Facebook is facing renewed scrutiny over the way it reported its video metrics, after an updated lawsuit was filed in California this week alleging the social media giant’s errors were much worse than originally reported.
The original filing was made in October 2016 by a group of small advertisers after Facebook admitted it had miscalculated video viewership on its platform by 60 to 80 per cent for two years.
That complaint stemmed from a Wall Street Journal report in September 2016, that revealed Facebook had been overstating the average time its users spent watching paid video advertisements.
In response Facebook admitted the mistake but maintained it only discovered the error one month before and had fixed it the errors.
The amended class action now alleges that Facebook overestimated ad viewing time by 150 to 900 per cent, and that it knew about the issue for a year.
The court documents allege Facebook was deliberately slow to fix the problem and “developed and deployed a ‘no PR’ strategy designed to ‘obfuscate the fact that we screwed up the math’.”
The plaintiffs are seeking punitive damages and argue Facebook’s “dissemination of inaccurate and inflated video advertising metrics” constitute fraud.

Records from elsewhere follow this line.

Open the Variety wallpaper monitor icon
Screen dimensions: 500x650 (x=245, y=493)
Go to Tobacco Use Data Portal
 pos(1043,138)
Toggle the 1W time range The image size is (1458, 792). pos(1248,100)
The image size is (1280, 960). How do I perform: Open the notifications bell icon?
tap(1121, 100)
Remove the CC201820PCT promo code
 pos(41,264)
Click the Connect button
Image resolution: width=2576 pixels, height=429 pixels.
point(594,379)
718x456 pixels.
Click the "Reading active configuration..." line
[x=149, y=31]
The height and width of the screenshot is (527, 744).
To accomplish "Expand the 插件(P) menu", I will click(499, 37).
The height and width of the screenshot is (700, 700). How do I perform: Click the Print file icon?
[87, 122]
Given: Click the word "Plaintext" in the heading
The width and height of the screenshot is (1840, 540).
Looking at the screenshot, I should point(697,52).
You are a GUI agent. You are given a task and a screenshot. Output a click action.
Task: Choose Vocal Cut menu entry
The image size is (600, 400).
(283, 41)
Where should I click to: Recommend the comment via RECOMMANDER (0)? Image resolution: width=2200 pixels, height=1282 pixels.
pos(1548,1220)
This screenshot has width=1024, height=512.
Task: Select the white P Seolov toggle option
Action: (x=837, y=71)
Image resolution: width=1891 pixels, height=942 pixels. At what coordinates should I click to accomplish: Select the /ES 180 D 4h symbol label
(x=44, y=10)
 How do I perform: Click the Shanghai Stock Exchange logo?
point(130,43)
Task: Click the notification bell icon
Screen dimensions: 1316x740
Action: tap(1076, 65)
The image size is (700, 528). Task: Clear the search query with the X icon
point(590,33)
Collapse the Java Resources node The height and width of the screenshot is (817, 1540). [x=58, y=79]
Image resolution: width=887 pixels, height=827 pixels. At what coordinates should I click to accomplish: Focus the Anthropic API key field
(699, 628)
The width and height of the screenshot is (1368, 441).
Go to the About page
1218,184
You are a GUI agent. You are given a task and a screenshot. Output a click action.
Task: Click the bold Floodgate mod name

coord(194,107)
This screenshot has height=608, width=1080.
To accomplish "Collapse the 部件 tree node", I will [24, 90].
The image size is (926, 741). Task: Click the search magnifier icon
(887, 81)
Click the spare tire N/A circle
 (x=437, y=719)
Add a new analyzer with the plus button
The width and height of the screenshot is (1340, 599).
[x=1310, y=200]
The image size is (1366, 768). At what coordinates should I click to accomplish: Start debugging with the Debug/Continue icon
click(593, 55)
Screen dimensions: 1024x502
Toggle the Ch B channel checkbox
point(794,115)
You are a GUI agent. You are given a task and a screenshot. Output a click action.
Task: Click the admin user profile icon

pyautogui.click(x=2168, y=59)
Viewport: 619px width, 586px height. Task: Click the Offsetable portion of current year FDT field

Facebook says the lawsuit is without merit and is seeking to have the claims dismissed. Telling WSJ, “Suggestions that we in any way tried to hide this issue from our partners are false. We told our customers about the error when we discovered it—and updated our help center to explain the issue.”
The plaintiffs argue that the inaccurate figure induced advertisers to spend more on Facebook video advertising than they would have otherwise.
As a response to industry concerns over the way it reports its metrics, Facebook has been working with third party measurement companies and the Media Rating Council (MRC) to audit its data.
In June Facebook had 24 partners in its measurement system, such as Oracle Data Cloud, Nielsen, Kantar Millward Brown, as well as three partners measuring viewability, Moat, Integral Ad Science and ComScore.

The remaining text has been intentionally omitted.